Ans Ende dieses Heftes haben wir einen besonders bemerkenswerten Beitrag vom ehemaligen Bischofsvikar Dr. Matthäus Appesbacher aus Salzburg gesetzt. Sein Beitrag, gespickt mit vielen persönlichen Erfahrungen und erprobten Tipps, lässt tiefer verstehen, wie das Leben im Alter bestanden werden kann, mehr noch, welche Chancen das Alter bietet. Sein Beitrag geht in besonderer Weise ein auf Themen im Umfeld von Zeit haben, Zeit verlieren, Zeit schenken, Zeit gestalten und Zeit vertrödeln. Eine Fülle von Hinweisen, die er vermittelt, können gerade im Alter wichtige Hilfe sein, eigene Chancen für ein Leben in Raum und Zeit mit Gott selber zu entwickeln.

Dieses Prisma-Heft hat einen stark spirituellen Charakter, es bewegt sich sehr nah am Menschen, will der Frage nachgehen, wie es möglich ist, heute einen eigenen Lebensrhythmus zu finden, auch durch das Bemühen um den gegenwärtigen Augenblick und die immer neue Gegenwart Gottes in diesem Augenblick.

Abschließend möchte ich in eigener Sache etwas anfügen: Nach über 30 Jahren gebe ich die Verantwortung der Herausgeberschaft für DAS PRISMA in andere Hände – voll Dankbarkeit gegenüber unseren Autoren und den vielen Leserinnen und Lesern.
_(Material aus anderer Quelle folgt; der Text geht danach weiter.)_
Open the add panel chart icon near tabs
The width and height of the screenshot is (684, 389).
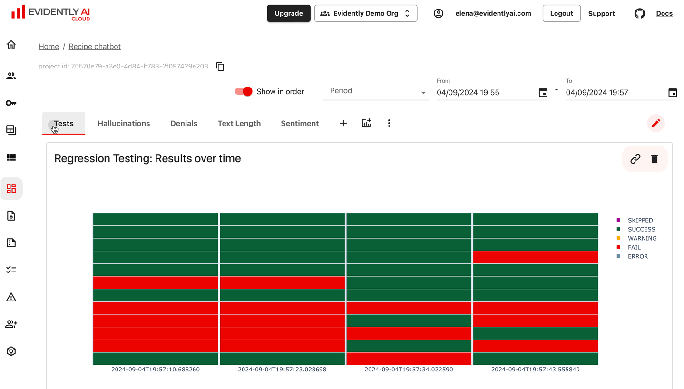coord(366,123)
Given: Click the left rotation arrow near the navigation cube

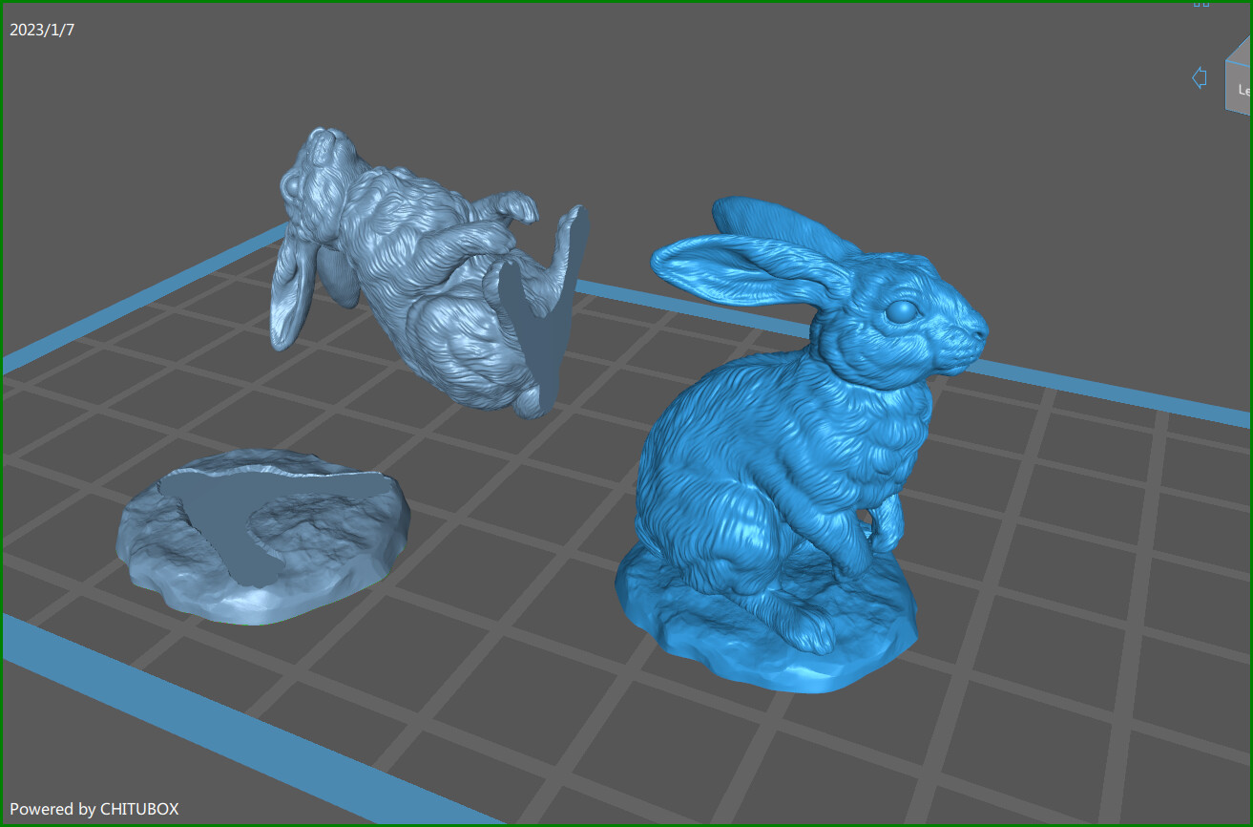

Es war ein immer wieder neues Erlebnis, in der Redaktionskonferenz gemeinsam auf die Kirche zu schauen, auf die Welt, auf das Charisma der Einheit und auf unsere Leserfamilie. In diesen vielen Jahren hat sich DAS PRISMA kontinuierlich weiter entwickelt. Es ist zu einem verlässlichen Heft geworden, das dem Leben in Kirche und Welt dienen will. Auch dieses Heft möchte helfen, in Raum und Zeit, also vor Ort im Alltag, den Geist Gottes, der dort immer schon wirkt, neu in den Blick zu bekommen und so in die Chance eines Neubeginns und einer Erneuerung von innen her einzutreten.